Fredette is not a particularly athletic point guard, but he has a very high skill level and an almost comical ability to make circus-type shots. He has a real old-school game, complete with the pivot moves around the basket, the floaters in the paint, and the under-handed bank shots high off the glass.

He’s versatile in the sense that he can make shots from the perimeter at a very nice clip, but also create his own shot off the dribble or take his man down into the post. His ball-handling skills are excellent and he has great strength and outstanding touch around the hoop, which allows him to finish at a very high rate thanks to the very measured approach he takes to getting his shot off. From beyond the arc he shows a very deliberate, consistent stroke, getting excellent elevation but not showing a particularly fast release. Regardless, he’s hitting 41% of his attempts, which is about all you can ask for.

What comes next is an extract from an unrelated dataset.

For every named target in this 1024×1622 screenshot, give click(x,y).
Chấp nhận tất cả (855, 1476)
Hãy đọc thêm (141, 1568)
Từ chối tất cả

Despite being a sophomore, Fredette plays with a confidence that belies his age, showing absolutely no hesitation in anything he does, for better or for worse. He can make plays for others, but also turns the ball over at a pretty high rate, something he definitely needs to work on as he gains experience in the Mountain West conference. Still, you have to admire the toughness and poise he displays, and it’s not too much of a stretch to envision him developing into a terrific college player over the next two seasons for BYU. How they managed to get him out of the state of New York doesn’t say too much about the recruiting ability of other schools in that region, as there is no question he could be playing in the Big East right now.

Defensively, Fredette competes, but his lack of lateral quickness is extremely evident when going up against a point guard with above-average athleticism—such as Jeff Teague. Players blow by him with a fair amount of ease, although he is smart enough to get his hands in the passing lanes at a nice rate.

Probably a long shot at this point to stir up much draft interest, Fredette is regardless an excellent college player who will probably only get better over the next two years until he graduates. Don’t be surprised to see him making big shots in a big game sometime in the near future.